Councilman Cagle asked Custer if the city had a contract on the property. Custer said the resolution before the council was simply to allow the city to enter into negotiations and a contract to purchase the parcels.
Cagle said that the city needed to give Hunter, the owner of the adjacent apartments, time to make a counter-offer on the parcels, effectively compromising the city’s negotiating position.
At the end of the meeting, Mayor Brian Williams brought up the process of hiring a new city manager. The city began accepting applications/resumes for the position in September, prior to former City Manager Scott Miller’s retirement in November. City officials said that more than 45 people applied for the job.
In previous council meetings, the process of culling the number of applicants was discussed. The individual council members were to have made a preference for the top five candidates.
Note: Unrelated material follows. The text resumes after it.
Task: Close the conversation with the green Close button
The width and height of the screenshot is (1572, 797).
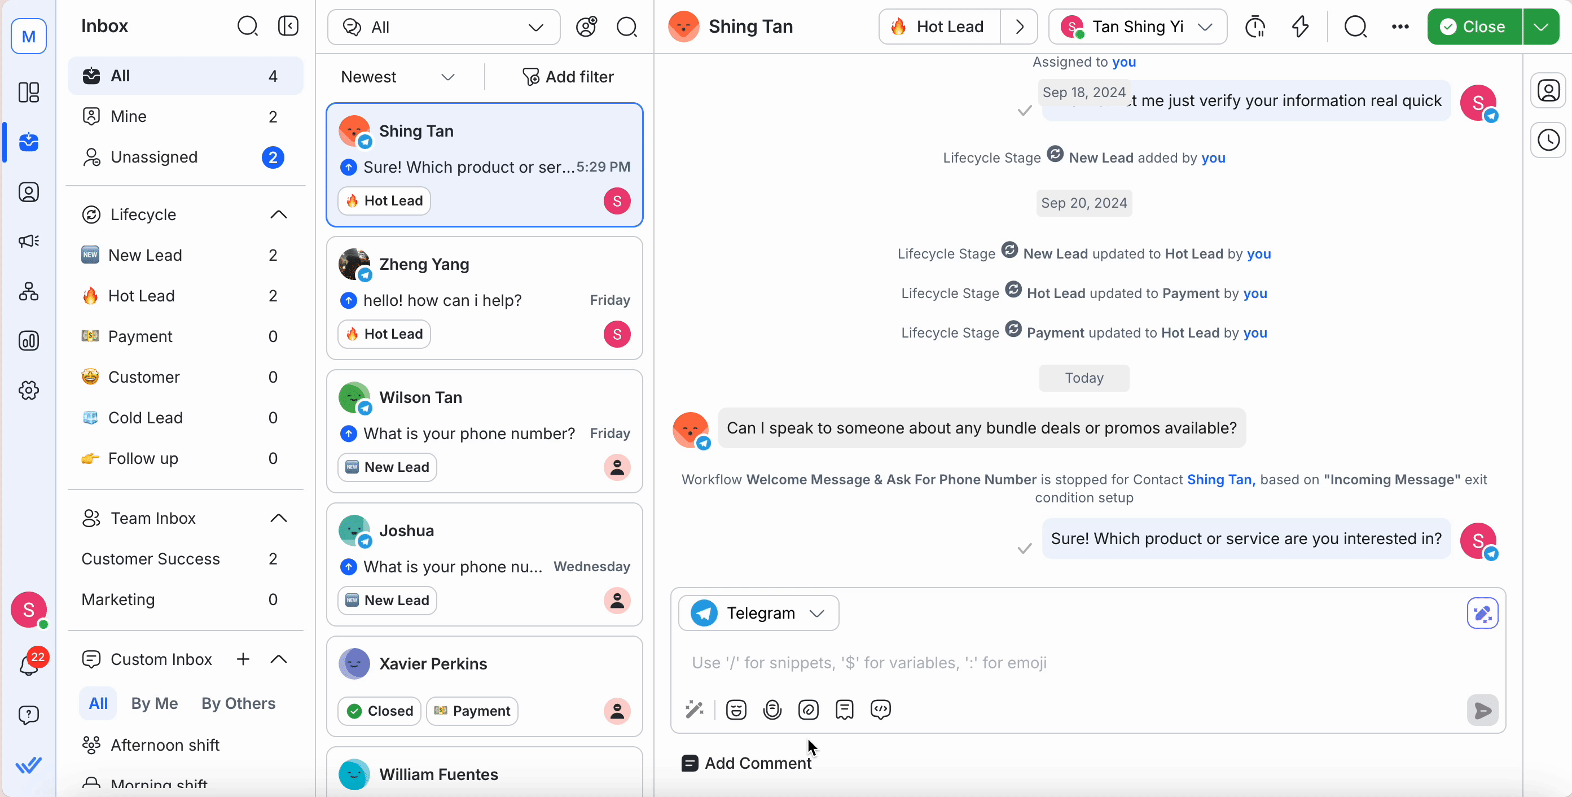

Those candidates would then be called in for interviews during a meeting open to the public.
Mayor Williams said that he had been in contact with officials from the Municipal Technical Advisory Service (MTAS) who could provide expertise in assisting the city with selecting its new city manager.
The council voted to utilize MTAS in the first round of interviews of candidates. MTAS would make assessments and recommendations of the candidates. The council would then conduct its own interview and make the final selection.
Eight candidates are being considered for the job. They are former Red Bank City Manager Chris Dorsey, who declined the post in 2013 to take the city manager’s job at Signal Mountain; Kevin Owens, Glenn Irby. Caryn Miller, Alan Geans, Lyndon Bonner, William Vance and David Milliron.
Custer, who has been the acting city manager for more than two months, noted that the city has had 13 city managers in 18 years. He is not a candidate for the permanent position.